§ **PAGE**:
──────
Not meaning to rain on the Orion/peak parade and I am glad they jumped into the li-po world to get the attention from the racing sanctioning bodies to move towards approval of li-pos in racing, but the plastic case is way over kill and adds to the cost of them when we have been using Thunder Power TP8000-2S4P li-pos that fit right into the battery tray, weighes close to 5 ozs less than a 6 cell nickel pack, has the same or little more voltage than the 6 cell nickel pack with 8000 mahs of runtime and can be found at some LHS for around $160. It does not have the plastic box around it, but it does have heavy duty heat shrink and the battery trays in our stadium trucks do a fine job of protecting the battery we have been competitively racing now close to 2 years with no accidents and with around 30 1/10th stadium truck racers now owning them in the Carolinas.

Again, I appreciate what Orion and Peak have done by jumping in to li-pos and it will help all of us li-po fans in the long run!!!

PS. I am not affiliated or sponsored by Thunder Power, but they do have a great customer service that if there is a problem they either replace it for free or if it is an older li-po version or a customer related problem they will replace for half cost of retail that I have even had them do to just upgrade from older versions to newer versions with no problem.
──────
§ **SUPPLIED DATA**:
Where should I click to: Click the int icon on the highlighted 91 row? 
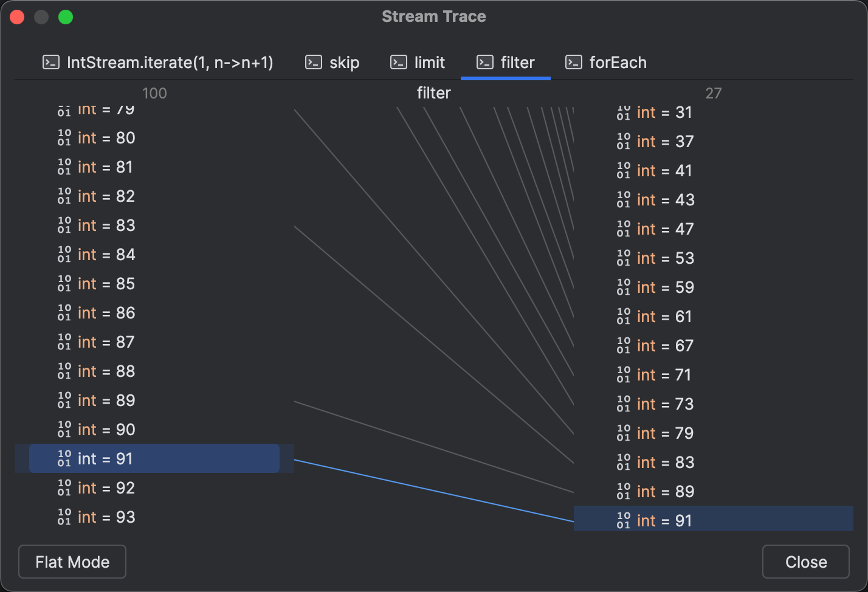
──────
§ **WHAT IS ASKED**:
1) Output the stretch of the li-po battery post from "PS. I am not" through "with no problem.".
2) Answer these questions about the li-po battery post:
(a) For roughly what price can the Thunder Power TP8000-2S4P be found at some LHS?
(b) About how many 1/10th stadium truck racers in the Carolinas now own them?
(c) What does Thunder Power charge to replace an older li-po version or one with a customer-related problem?

§ **RESPONSE LIST**:
1)
PS. I am not affiliated or sponsored by Thunder Power, but they do have a great customer service that if there is a problem they either replace it for free or if it is an older li-po version or a customer related problem they will replace for half cost of retail that I have even had them do to just upgrade from older versions to newer versions with no problem.

2)
(a) Around $160.
(b) Around 30.
(c) Half the retail cost.